O PSDB finalmente expôs a sua alternativa ao plebiscito a que o presidente Lula, o PT e a candidata Dilma Rousseff querem reduzir a campanha sucessória - como que coagindo o eleitor a escolher entre a história oficial do governo que se vai e a sua versão daquele que se foi há 9 anos. No encontro de lançamento da candidatura José Serra, sábado último em Brasília, o ex-governador apresentou pela primeira vez a sua resposta para a armação eleitoral com que o lulismo pretende camuflar o contraste entre o noviciado de Dilma ("a minha biografia é o governo Lula", reconhece) e o currículo político-administrativo do adversário.

De um lado, Serra denunciou as "falanges do ódio" que dividem os brasileiros entre ricos e pobres, nortistas e sulistas, patriotas e inimigos da pátria - a construção populista que se condensa no "nós e eles" de Lula e serve de arrimo ideológico para o seu postiço plebiscito. De outro, o tucano se declarou apto a "fazer mais" do que este governo, cujas deficiências o condutor varre para o canto com a desenvoltura proporcionada por sua extravagante popularidade. Numa amostra do que terá a criticar no plano administrativo - descontada a esqualidez moral e política do petismo no poder -, apontou o dedo para diversos fracassos de Lula.

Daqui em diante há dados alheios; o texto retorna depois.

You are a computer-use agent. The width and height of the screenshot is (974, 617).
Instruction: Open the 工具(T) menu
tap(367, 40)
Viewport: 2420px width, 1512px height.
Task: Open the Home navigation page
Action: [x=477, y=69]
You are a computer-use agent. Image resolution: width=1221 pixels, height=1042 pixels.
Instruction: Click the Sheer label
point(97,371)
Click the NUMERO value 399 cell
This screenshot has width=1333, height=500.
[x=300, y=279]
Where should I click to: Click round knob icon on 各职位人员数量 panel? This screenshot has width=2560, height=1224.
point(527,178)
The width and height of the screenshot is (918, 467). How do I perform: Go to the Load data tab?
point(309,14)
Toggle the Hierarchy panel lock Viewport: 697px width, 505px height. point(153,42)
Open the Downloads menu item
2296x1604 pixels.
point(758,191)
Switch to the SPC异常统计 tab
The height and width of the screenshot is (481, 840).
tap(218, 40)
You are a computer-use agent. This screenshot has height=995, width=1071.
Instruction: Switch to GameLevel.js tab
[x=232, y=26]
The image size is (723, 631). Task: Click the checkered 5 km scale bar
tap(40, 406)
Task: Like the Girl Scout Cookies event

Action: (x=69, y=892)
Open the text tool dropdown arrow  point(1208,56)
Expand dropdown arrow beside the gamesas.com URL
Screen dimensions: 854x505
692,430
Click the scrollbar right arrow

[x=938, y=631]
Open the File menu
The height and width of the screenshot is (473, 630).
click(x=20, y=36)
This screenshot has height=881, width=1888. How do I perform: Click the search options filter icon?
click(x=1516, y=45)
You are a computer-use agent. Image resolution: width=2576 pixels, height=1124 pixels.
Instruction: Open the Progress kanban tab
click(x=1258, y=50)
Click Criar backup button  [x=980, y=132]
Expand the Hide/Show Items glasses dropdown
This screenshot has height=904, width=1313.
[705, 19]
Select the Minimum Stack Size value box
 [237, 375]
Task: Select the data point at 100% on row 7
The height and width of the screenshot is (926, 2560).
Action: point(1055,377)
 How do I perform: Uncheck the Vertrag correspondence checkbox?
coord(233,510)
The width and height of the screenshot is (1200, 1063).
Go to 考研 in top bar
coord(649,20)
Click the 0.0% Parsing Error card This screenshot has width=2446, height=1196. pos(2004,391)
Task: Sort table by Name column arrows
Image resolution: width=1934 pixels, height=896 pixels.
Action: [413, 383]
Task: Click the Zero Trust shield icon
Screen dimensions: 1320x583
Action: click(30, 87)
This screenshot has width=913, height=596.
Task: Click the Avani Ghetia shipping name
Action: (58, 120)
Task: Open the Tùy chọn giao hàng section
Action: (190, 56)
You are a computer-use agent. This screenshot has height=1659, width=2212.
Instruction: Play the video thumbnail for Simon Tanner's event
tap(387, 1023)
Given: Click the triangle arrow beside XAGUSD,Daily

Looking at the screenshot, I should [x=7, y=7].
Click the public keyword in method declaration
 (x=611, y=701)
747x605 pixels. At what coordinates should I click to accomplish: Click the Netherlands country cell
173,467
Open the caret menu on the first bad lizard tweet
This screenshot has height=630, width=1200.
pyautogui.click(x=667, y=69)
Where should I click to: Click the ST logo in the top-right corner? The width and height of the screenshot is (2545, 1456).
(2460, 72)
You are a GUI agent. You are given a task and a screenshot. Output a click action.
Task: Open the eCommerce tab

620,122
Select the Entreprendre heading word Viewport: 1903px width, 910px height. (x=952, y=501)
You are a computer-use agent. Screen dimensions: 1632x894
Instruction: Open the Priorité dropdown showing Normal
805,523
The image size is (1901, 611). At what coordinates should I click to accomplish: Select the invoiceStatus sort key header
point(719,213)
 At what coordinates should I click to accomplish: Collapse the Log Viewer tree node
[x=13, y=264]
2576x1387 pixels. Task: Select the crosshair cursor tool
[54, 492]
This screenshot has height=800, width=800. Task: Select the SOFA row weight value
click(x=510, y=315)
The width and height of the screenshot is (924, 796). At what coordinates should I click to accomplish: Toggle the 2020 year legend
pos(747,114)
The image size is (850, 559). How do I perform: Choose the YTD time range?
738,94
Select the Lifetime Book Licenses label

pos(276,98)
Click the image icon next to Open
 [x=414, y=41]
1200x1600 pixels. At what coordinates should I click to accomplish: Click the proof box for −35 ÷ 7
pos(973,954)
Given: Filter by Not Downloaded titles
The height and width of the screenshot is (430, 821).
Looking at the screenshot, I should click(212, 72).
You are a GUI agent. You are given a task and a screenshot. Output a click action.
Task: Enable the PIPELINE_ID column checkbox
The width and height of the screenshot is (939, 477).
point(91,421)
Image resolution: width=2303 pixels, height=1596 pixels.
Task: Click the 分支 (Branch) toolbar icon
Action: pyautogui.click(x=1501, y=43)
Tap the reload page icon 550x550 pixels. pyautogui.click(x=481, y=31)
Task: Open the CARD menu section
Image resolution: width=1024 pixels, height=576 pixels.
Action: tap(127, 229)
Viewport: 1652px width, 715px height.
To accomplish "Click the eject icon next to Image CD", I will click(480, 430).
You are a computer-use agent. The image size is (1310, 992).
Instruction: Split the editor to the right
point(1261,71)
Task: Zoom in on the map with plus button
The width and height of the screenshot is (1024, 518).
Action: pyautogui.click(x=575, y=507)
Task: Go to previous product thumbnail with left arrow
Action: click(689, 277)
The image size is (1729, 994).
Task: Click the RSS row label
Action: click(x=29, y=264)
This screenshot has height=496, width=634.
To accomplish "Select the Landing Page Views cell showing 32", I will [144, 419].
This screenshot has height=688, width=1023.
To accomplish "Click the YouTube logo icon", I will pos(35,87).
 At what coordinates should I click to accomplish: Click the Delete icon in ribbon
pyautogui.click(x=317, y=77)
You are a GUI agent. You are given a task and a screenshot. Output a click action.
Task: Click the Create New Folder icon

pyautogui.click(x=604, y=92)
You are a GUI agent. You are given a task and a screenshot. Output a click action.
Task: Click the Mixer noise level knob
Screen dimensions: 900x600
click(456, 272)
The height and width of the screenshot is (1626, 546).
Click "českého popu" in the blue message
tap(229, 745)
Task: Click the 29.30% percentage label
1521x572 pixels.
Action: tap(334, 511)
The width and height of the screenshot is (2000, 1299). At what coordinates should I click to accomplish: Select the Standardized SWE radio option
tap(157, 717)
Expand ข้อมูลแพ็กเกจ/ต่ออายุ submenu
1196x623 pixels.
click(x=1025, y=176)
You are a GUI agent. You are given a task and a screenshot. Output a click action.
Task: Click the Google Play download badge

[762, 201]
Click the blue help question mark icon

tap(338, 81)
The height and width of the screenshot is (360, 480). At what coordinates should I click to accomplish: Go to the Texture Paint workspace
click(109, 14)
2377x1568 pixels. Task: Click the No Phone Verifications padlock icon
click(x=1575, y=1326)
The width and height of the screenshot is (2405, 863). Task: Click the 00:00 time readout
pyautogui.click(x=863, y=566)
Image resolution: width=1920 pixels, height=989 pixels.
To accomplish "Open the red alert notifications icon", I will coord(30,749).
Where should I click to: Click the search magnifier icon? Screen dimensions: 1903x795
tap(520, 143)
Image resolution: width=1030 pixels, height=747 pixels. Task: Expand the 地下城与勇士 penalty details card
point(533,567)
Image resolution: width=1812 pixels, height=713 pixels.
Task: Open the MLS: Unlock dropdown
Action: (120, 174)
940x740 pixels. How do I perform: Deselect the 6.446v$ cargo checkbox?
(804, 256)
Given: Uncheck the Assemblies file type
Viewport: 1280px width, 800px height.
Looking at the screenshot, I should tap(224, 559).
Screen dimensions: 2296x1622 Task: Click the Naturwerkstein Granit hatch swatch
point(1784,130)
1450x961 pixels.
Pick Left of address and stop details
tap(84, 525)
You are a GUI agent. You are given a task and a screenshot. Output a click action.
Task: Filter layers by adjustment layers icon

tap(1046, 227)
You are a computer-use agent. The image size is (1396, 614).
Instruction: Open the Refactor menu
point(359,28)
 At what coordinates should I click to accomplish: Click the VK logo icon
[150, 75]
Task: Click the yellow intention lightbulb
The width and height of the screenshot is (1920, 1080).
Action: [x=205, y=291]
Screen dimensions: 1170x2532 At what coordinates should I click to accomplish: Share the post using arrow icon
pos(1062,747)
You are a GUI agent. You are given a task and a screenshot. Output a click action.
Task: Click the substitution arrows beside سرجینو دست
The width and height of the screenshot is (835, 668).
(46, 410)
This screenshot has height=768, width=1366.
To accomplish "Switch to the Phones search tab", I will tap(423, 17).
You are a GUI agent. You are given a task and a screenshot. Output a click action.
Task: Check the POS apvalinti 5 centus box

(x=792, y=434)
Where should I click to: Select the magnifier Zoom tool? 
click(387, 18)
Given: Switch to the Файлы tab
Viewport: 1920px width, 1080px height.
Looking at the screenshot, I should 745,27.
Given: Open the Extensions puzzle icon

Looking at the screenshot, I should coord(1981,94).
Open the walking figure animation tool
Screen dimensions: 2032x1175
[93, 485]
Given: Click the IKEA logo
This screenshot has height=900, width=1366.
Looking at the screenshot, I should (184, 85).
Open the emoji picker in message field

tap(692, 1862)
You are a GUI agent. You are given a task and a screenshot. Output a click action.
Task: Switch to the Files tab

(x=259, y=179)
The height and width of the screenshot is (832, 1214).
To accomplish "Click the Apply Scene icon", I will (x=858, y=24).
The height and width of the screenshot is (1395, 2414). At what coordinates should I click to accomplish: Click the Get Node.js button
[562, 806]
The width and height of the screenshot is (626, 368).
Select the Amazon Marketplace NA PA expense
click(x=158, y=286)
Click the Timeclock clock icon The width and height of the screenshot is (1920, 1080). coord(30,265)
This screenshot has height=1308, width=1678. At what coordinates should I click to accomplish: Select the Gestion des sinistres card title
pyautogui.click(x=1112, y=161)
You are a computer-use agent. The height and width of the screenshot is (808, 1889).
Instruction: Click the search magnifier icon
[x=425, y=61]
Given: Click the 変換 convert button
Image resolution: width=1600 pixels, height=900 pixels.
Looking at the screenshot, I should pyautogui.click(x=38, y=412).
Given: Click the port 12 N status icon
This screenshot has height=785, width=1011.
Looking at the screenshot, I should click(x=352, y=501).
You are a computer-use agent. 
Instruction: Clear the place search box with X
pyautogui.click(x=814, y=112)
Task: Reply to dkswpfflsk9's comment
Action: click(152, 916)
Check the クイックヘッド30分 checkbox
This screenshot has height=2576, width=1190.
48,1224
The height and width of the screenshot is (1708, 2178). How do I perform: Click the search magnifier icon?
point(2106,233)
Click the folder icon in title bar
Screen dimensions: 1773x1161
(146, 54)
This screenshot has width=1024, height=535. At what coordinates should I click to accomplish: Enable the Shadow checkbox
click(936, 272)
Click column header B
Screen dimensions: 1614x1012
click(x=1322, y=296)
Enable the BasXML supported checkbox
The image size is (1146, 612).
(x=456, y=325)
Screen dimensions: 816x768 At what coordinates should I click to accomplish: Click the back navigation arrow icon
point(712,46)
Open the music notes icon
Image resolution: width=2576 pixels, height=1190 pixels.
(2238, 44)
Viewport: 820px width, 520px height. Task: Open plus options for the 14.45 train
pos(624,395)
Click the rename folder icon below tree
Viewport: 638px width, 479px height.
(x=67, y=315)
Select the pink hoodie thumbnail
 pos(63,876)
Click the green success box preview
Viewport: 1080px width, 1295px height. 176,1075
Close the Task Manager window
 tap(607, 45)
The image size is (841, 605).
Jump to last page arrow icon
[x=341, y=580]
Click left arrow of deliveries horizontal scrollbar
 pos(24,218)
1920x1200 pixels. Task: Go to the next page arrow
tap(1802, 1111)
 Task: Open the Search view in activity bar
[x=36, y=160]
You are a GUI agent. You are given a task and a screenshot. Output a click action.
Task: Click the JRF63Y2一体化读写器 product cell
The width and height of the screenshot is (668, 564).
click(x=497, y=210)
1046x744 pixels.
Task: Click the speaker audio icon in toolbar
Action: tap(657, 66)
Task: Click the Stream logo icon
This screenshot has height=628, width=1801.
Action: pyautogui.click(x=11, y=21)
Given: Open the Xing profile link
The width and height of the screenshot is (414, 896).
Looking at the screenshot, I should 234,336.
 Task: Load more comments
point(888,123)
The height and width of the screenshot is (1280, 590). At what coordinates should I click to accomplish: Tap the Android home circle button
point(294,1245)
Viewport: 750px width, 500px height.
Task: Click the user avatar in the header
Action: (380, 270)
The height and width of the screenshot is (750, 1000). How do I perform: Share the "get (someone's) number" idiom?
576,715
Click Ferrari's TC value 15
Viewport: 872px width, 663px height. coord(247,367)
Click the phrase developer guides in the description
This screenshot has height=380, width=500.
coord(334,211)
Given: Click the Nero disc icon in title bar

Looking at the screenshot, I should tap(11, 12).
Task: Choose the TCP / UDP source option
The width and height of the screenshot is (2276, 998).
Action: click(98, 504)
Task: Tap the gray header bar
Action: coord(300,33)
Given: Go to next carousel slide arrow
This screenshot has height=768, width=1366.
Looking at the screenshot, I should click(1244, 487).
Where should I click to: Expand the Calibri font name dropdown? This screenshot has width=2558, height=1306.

Transitando entre temas de variado apelo popular - da economia à política externa -, demorou-se na questão educacional e denunciou, além da má qualidade do ensino, "um retrocesso grave dos últimos anos: a estagnação da escolaridade entre os adolescentes". Credenciado pelo seu desempenho como ministro da área, afirmou que a saúde pública estagnou ou avançou muito pouco, "mas pode avançar muito mais e nós sabemos como fazer isso acontecer". Na mesma linha, disse que o Brasil poderia ter crescido mais se a infraestrutura nacional não tivesse sido relegada, a ponto de o transporte de uma tonelada de soja de Mato Grosso ao Porto de Paranaguá custar mais do que dali até a China, como exemplificou. Foi o desnudamento do PAC.

Chamou a atenção dos observadores o fato de Serra ter conseguido evitar tanto o tom tecnocrático quanto o falsamente coloquial; foi incisivo, mas não ofensivo. Para os otimistas, ele já teria encontrado o tom certo para se dirigir ao eleitor, enquanto Dilma ainda tropeça na forma, tentando imitar Lula, e sobretudo no conteúdo, com a sua crescente coleção de impropriedades. A mais recente escapou em um evento arranjado de última hora pelo PT em São Bernardo para concorrer com o encontro da oposição em torno de seu candidato. Buscando desqualificar o opositor, dessa vez no plano pessoal, disse que não foge "quando a situação fica difícil" - Serra se exilou depois do golpe de 1964, como se tantos dos atuais companheiros dela não tivessem feito o mesmo.

O tucano, por sua vez, limitou os seus ataques à esfera política. Ao arrolar as mudanças experimentadas pelo Brasil desde a redemocratização, lembrou que não foram "conquistas de um só homem ou de um só governo, muito menos de um único partido". Disse que "o Brasil não tem dono", mas é dos brasileiros que "não dispõem de uma boquinha, dos que exigem ética na vida pública, dos que não contam com um partido ou com alguma maracutaia para subir na vida". Eleitoralmente, é cedo para saber o que terá representado a estreia do candidato. Politicamente, no entanto, o ato foi o passo sincronizado que de há muito os tucanos e seus aliados não conseguiam dar.

Ninguém, nem Serra, encarnou melhor esse movimento do que o seu antigo rival tucano pela indicação para o Planalto, o agora ex-governador mineiro Aécio Neves. Acolhido aos gritos de "vice, vice", surpreendeu pela robustez de suas expressões de apoio ao paulista, incluindo a promessa de estar ao seu lado "onde quer que seja convocado" - embora depois reiterasse o seu projeto de se candidatar ao Senado. Surpreendeu ainda mais pela contundência inédita de suas críticas ao PT e pela ênfase com que instou a oposição a comparar, sim, os governos Fernando Henrique e Lula, não se furtando a elogiar as privatizações das telecomunicações e da siderurgia, difamadas pelo lulismo. "Não há nada", desafiou, "do que nos envergonhar."